Seoul — Prime Minister Han Duck-soo announced on Sunday that the South Korean government will make extensive efforts to prevent the spread of lumpy skin disease (LSD) across the nation's cattle farms.

According to a new release by Yonhap News Agency, Food and Rural Affairs, as of 2 p.m. Sunday, South Korea has confirmed 61 LSD cases nationwide since the disease's initial outbreak on October 20. The total number of cattle slated for culling has reached 4,107.

"The next three weeks will be the most important period to contain the infection. Livestock farms need to actively carry out vaccinations," said Han during a meeting with officials at his official residence in central Seoul.

As of Saturday morning, health authorities had administered vaccines to 357,000 out of the 438,000 cows that are targeted for emergency inoculation. The agriculture ministry is rushing to extend its emergency vaccination campaign by procuring additional vaccines from abroad. Meanwhile, the interior ministry is coordinating the overall vaccination program, guided by plans formulated by each local government.

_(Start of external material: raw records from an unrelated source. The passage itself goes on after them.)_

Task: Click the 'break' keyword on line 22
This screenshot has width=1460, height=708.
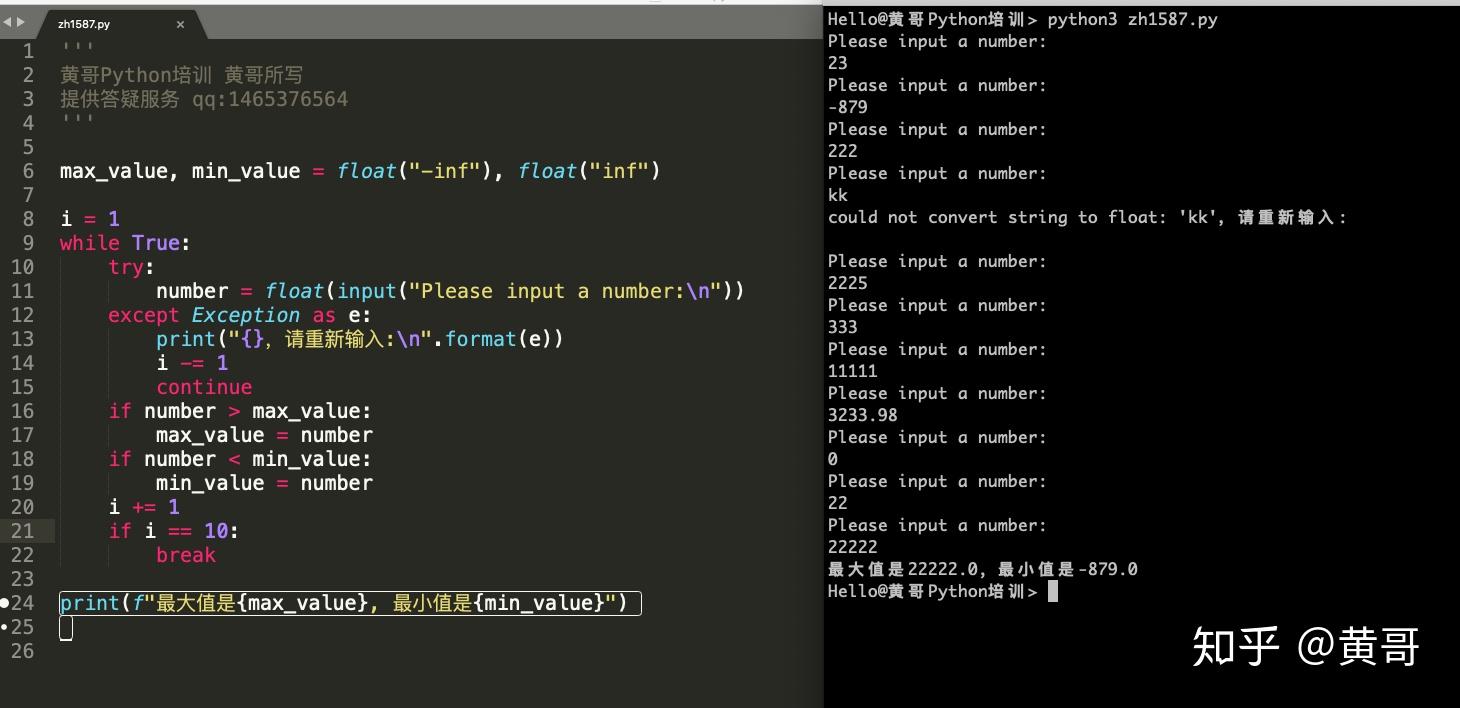Action: (185, 555)
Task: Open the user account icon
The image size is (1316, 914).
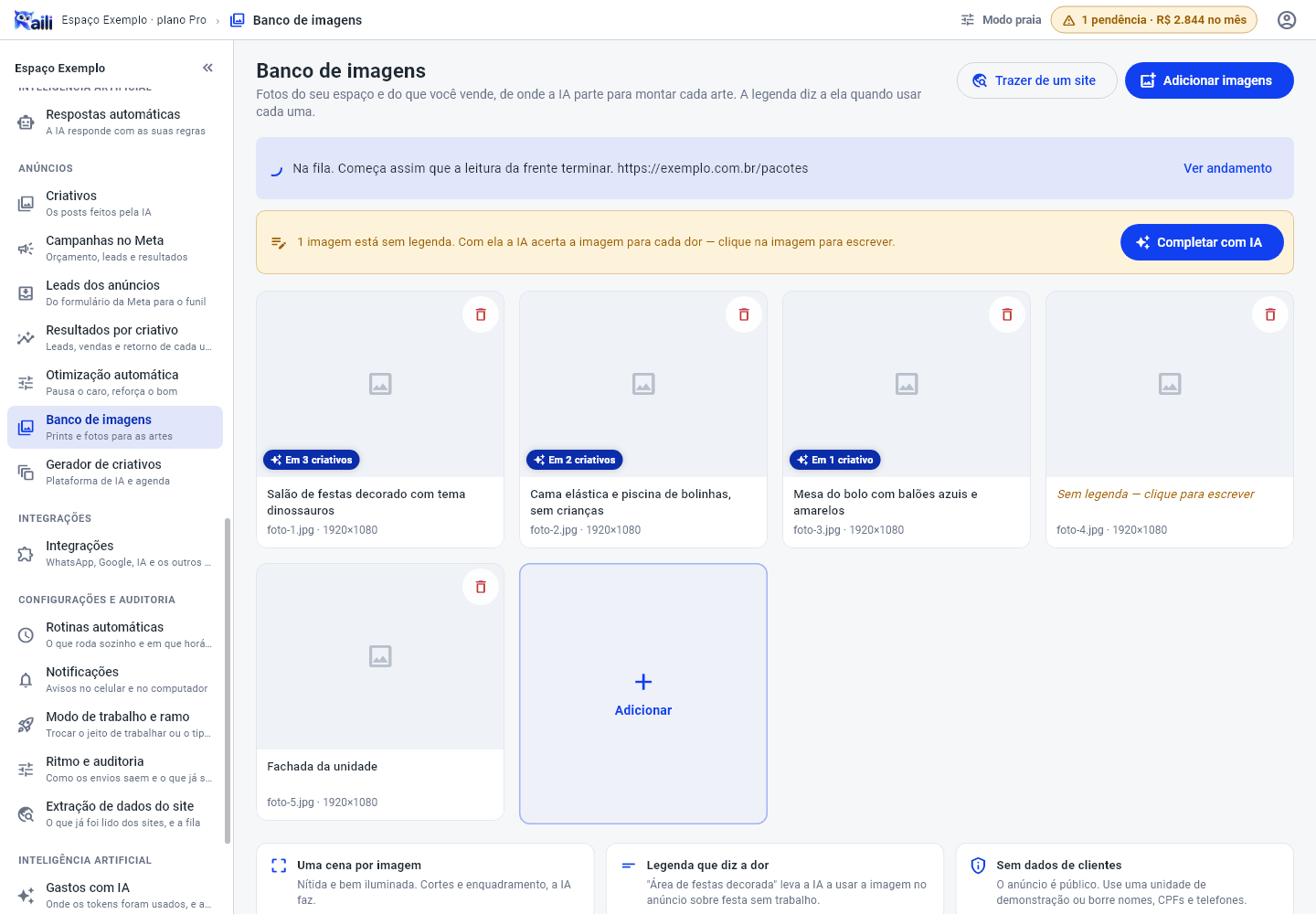Action: [1287, 20]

South Korea had vaccines available for 540,000 cows as of last year and aims to obtain 4 million more doses by the end of this month. The government has set a target date of November 10 to complete nationwide inoculations. However, officials expect the number of LSD cases to temporarily rise, given that it takes around three weeks for vaccinated cattle to develop protective antibodies against the disease.

LSD is a highly infectious viral disease that affects cattle and buffalo but not humans. The disease is transmitted through mosquitoes and other blood-feeding insects. It causes symptoms such as skin lesions and fever in the affected animals and can result in decreased milk production and even death.